Sorry I have some translation problems.
After 10 minutes of reading and google translation ending in total nonsense.
I more or less understand the rest but when it comes to "bail out" I have not idea what it could mean.
Any other wording for that?
To best explain my use of it, would be to return, escape, abort or stop (almost always early/generally before it's done/prematurely)
I'll note to try to avoid it in the future, because searching google I can understand your confusion! Several I didn't even think of, as a native speaker. Hopefully my explanation being a bit verbose above didn't confuse you or anyone else.
So in multiple day+ long tests, I see plenty of network timeouts, but 0 crashes, even while accessing it with multiple things. About 6-ish per hour at 2 second timeouts on my network.
I did go ahead and change to LOG_WARN and to return true to ReadScopeStatus. (Focusers/Rotators and such are still LOG_ERROR) so the scope doesn't go into error status.
Unless anyone sees a problem I'll see about a PR to main tonight.
NOTE: The logs will have a combination of INFO/WARN/ERROR. I mostly kept the wording the same, but I'm not sure I like it: This update aborted, will retry... (Kept the same for easy find/replace.)
Mount will not change state due to the LOG_ERRORs. (To prevent stopping captures, sequeneces, etc.)
Mount will not disconnect.
TODO (related or discovered due to this):
Convert the Focusers & such that are in functions other than ReadScopeStatus to others.
One issue is that the scope doesn't register as disconnect when on the network, I believe this is the case with the existing network code as well. (But you were more likely to have a crash than notice that.)

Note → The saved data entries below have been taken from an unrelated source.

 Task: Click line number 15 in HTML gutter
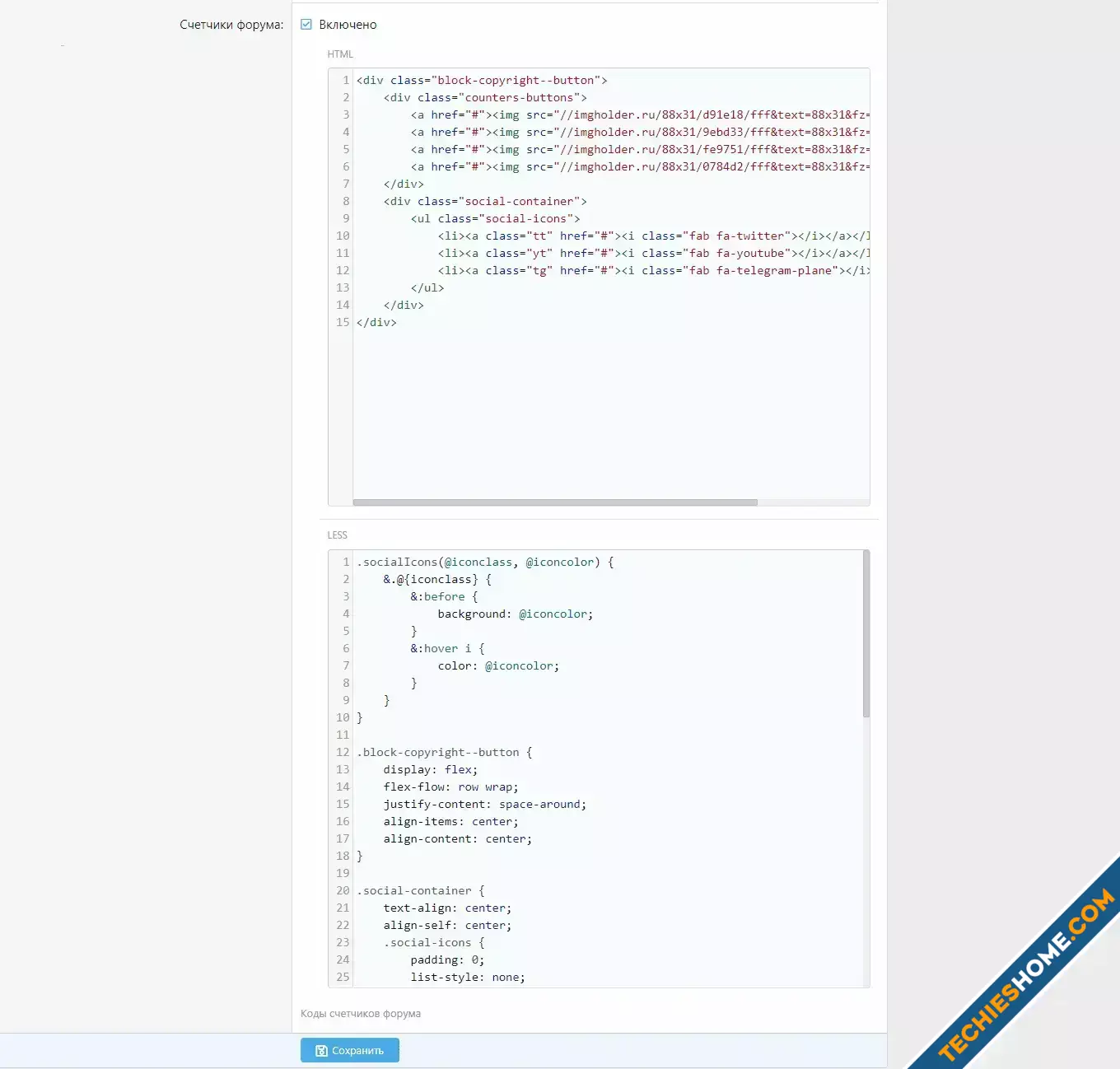pos(343,322)
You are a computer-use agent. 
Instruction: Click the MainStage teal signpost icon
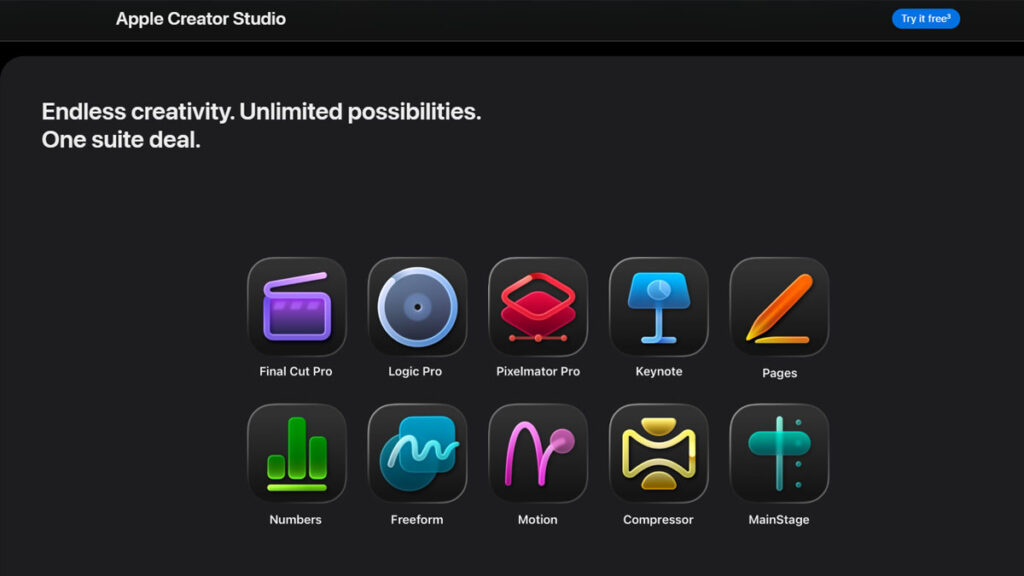coord(779,452)
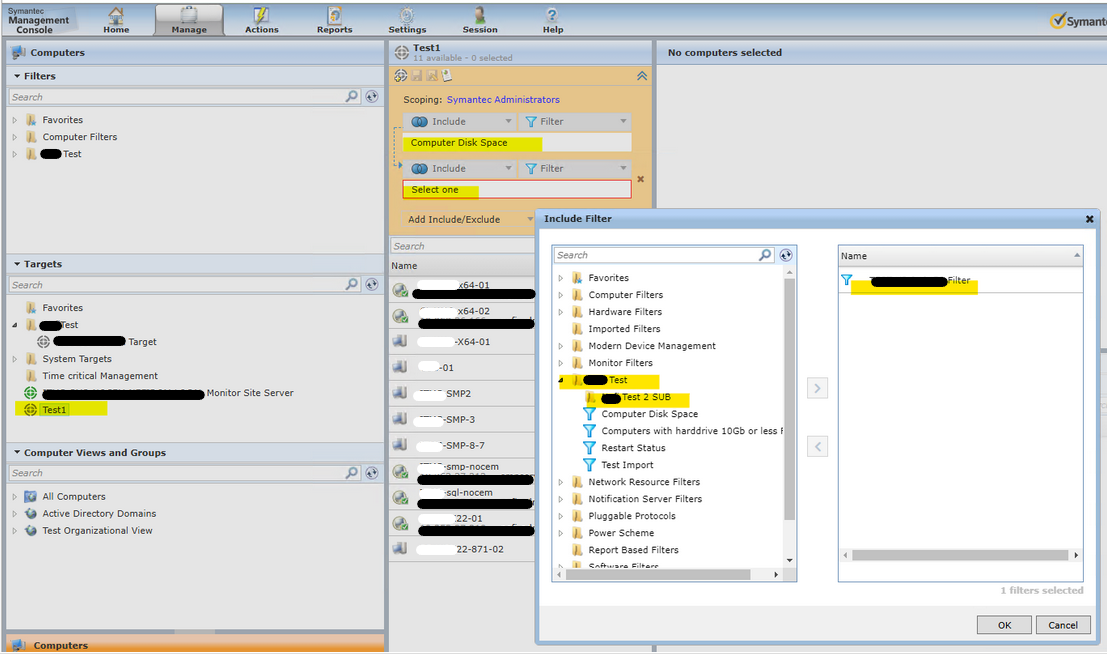Expand Network Resource Filters folder in dialog
This screenshot has width=1107, height=656.
[561, 482]
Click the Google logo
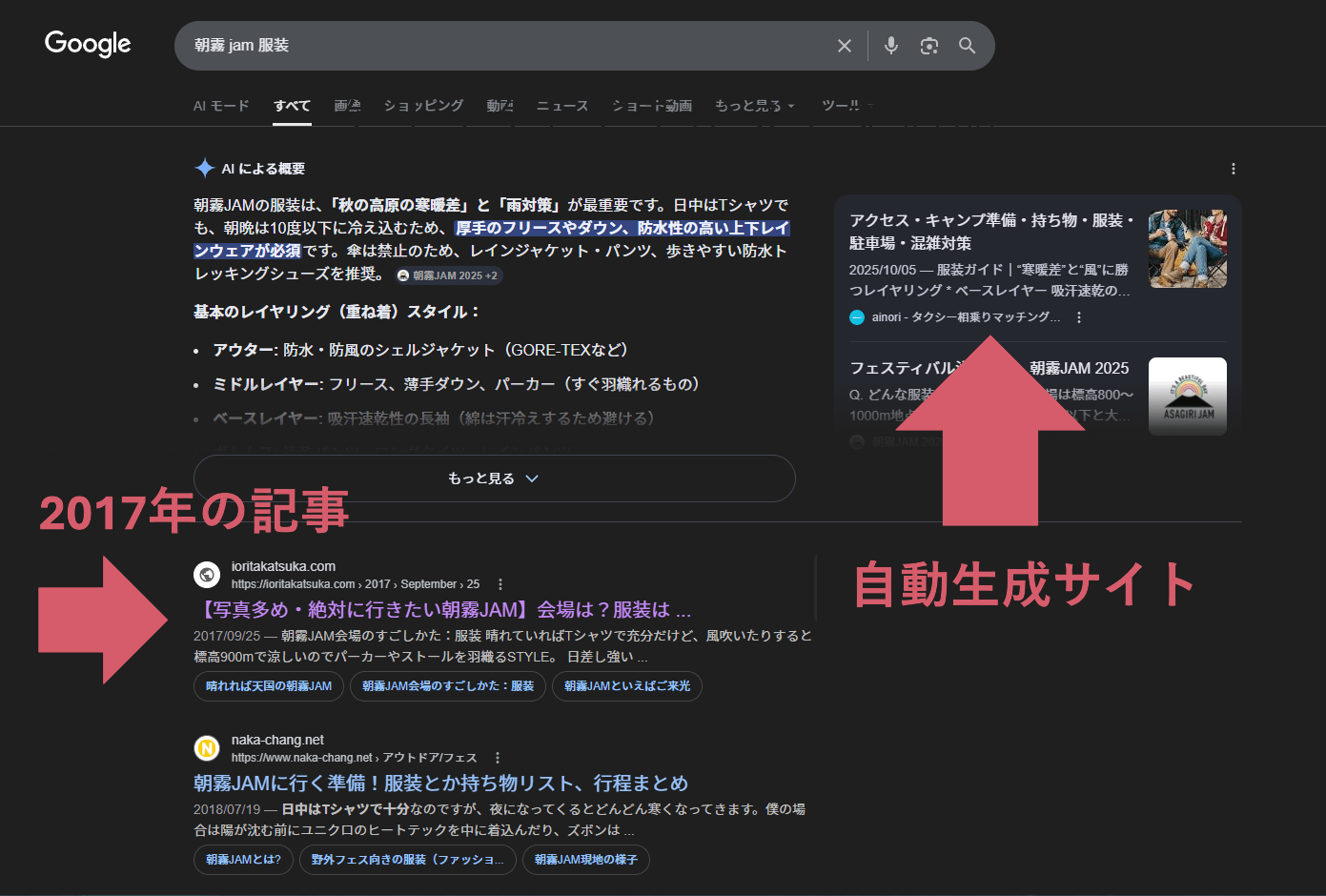The height and width of the screenshot is (896, 1326). [x=88, y=44]
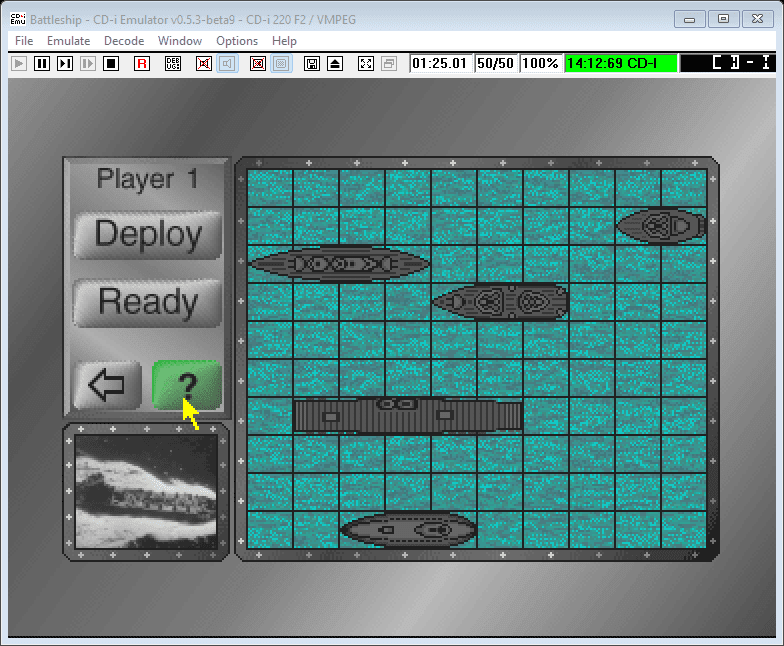Image resolution: width=784 pixels, height=646 pixels.
Task: Open the Decode menu
Action: click(124, 41)
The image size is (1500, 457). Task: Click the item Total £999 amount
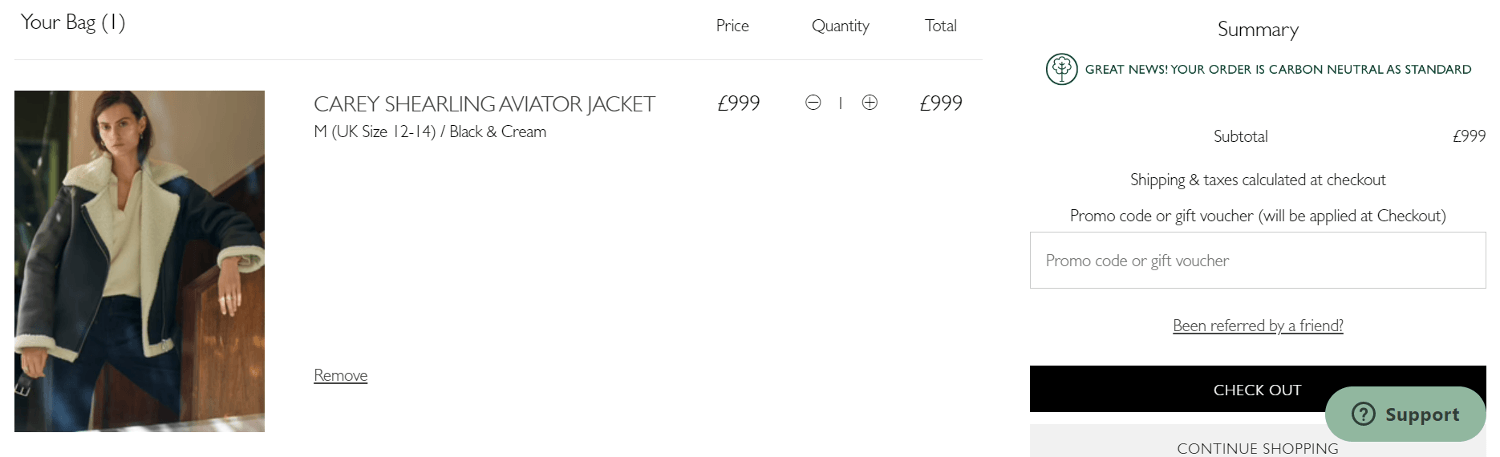click(x=941, y=103)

LX200 adjustable timeout. This is a bit trickier than I thought needing to touch a lot more things, so I'm going to make it separately. (This is IMO better than just OnStep, and will get all the LX200 functions we use, plus it should benefit anyone using a network adapter for an lx200, TeenAstro or others.)
Alain's investigations into the rotator differences on SWS vs direct.
Park: I'm not sure I'm understanding the process right (I don't use it normally), but when I set a position it's now slewing to it.
Question: Should I raise the network timeout from 2 sec to 3 sec or higher?
I see little reason to not keep the serial at 0.1 sec, I don't see errors with it, even on the slowest platform we have. There is one edge case: serial to wifi or bluetooth to serial might be slower, but only if it's setup as a serial port, as opposed to accessing the serial port over a network. I don't have a bluetooth serial module to test right now. (and I've had horrible luck with them.) That should be resolved with the adjustable timeout patch later on.
Thanks for looking into this in more detail, and finally solving the crashes.
Just to be clear, does the PR include only the different timeouts for network vs. serial?
Or does it also include checking the presence of the devices we know will cause timeouts if they a not there (specifically the return of :FA (focuser1), :fA (focuser2), and :GX98 (rotator)?
If the PR does not include those, then I really think these should be included.
I am testing your latest PR and so far do not notice any issue.
I am running it on two OnStep configuration:
- Without any Focuser / Rotator
- With a Focuser
Even the strange jump when Parking / Unparking is not there anymore.
I will leave those running some time but it looks like you fixed it.